*** Opening of Information provided ***
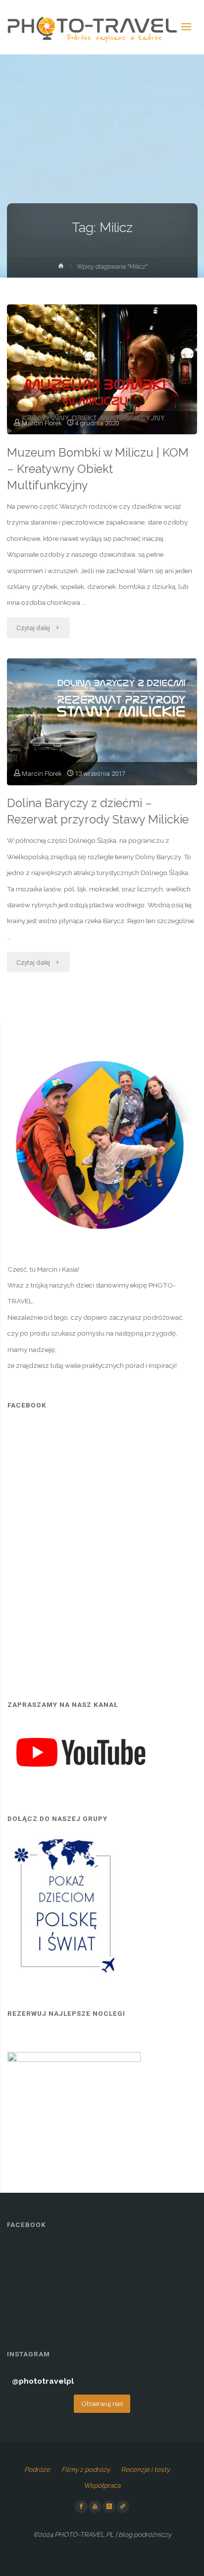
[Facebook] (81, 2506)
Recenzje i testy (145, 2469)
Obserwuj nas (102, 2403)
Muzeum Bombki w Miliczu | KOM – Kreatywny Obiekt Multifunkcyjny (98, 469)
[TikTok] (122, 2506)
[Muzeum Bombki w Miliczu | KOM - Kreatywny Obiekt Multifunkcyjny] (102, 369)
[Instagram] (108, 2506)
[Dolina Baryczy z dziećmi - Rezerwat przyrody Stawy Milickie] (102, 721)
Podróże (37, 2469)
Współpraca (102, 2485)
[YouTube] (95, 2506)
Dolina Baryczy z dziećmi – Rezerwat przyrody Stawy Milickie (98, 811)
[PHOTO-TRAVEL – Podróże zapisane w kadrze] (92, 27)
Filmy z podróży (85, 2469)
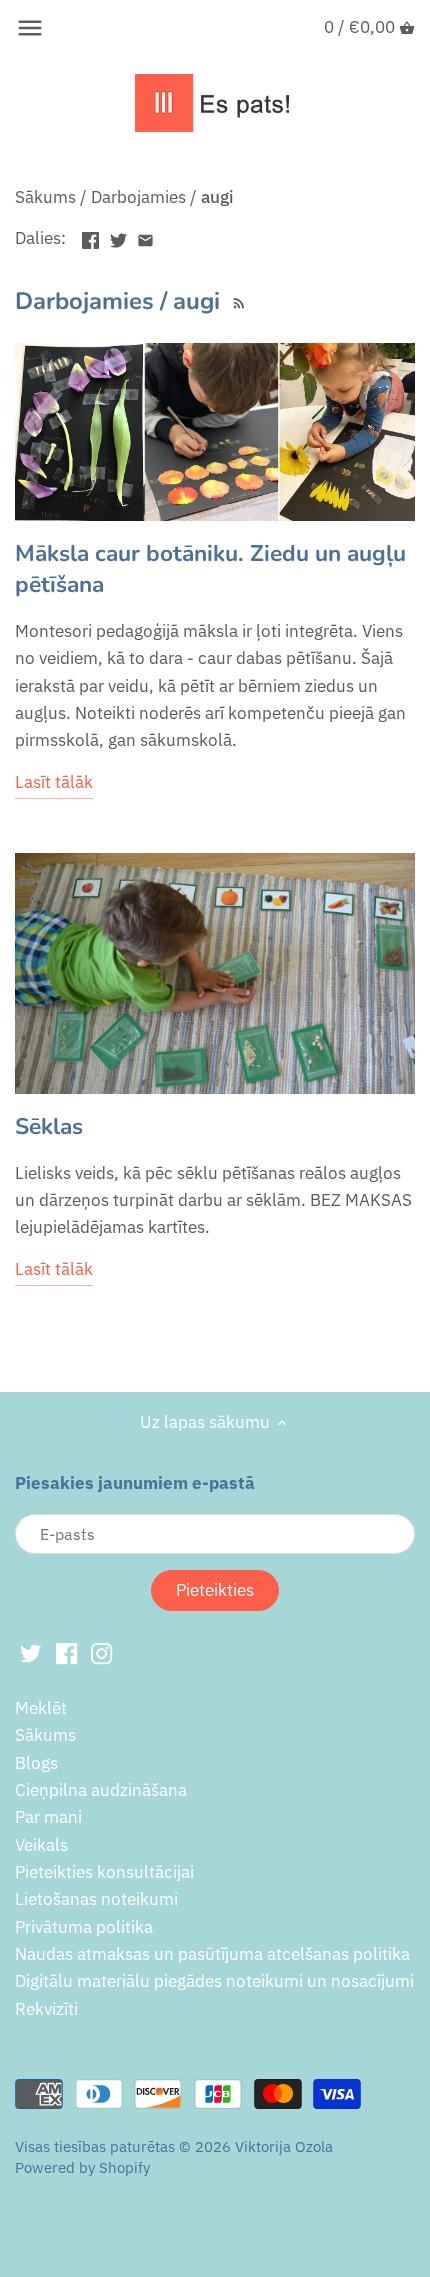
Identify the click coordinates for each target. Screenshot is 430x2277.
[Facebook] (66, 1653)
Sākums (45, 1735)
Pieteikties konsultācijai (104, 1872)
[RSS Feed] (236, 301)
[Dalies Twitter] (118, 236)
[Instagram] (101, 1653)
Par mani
*** Close of Information provided ***
_Description of the task_.
Above are the records; reproduce them exactly and leave out the pictures.

_Answer space_.
[Facebook] (81, 2506)
Recenzje i testy (145, 2469)
Obserwuj nas (102, 2403)
Muzeum Bombki w Miliczu | KOM – Kreatywny Obiekt Multifunkcyjny (98, 469)
[TikTok] (122, 2506)
[Muzeum Bombki w Miliczu | KOM - Kreatywny Obiekt Multifunkcyjny] (102, 369)
[Instagram] (108, 2506)
[Dolina Baryczy z dziećmi - Rezerwat przyrody Stawy Milickie] (102, 721)
Podróże (37, 2469)
Współpraca (102, 2485)
[YouTube] (95, 2506)
Dolina Baryczy z dziećmi – Rezerwat przyrody Stawy Milickie (98, 811)
[PHOTO-TRAVEL – Podróże zapisane w kadrze] (92, 27)
Filmy z podróży (85, 2469)
Identify the click coordinates for each target. Screenshot is 430x2277.
[Facebook] (66, 1653)
Sākums (45, 1735)
Pieteikties konsultācijai (104, 1872)
[RSS Feed] (236, 301)
[Dalies Twitter] (118, 236)
[Instagram] (101, 1653)
Par mani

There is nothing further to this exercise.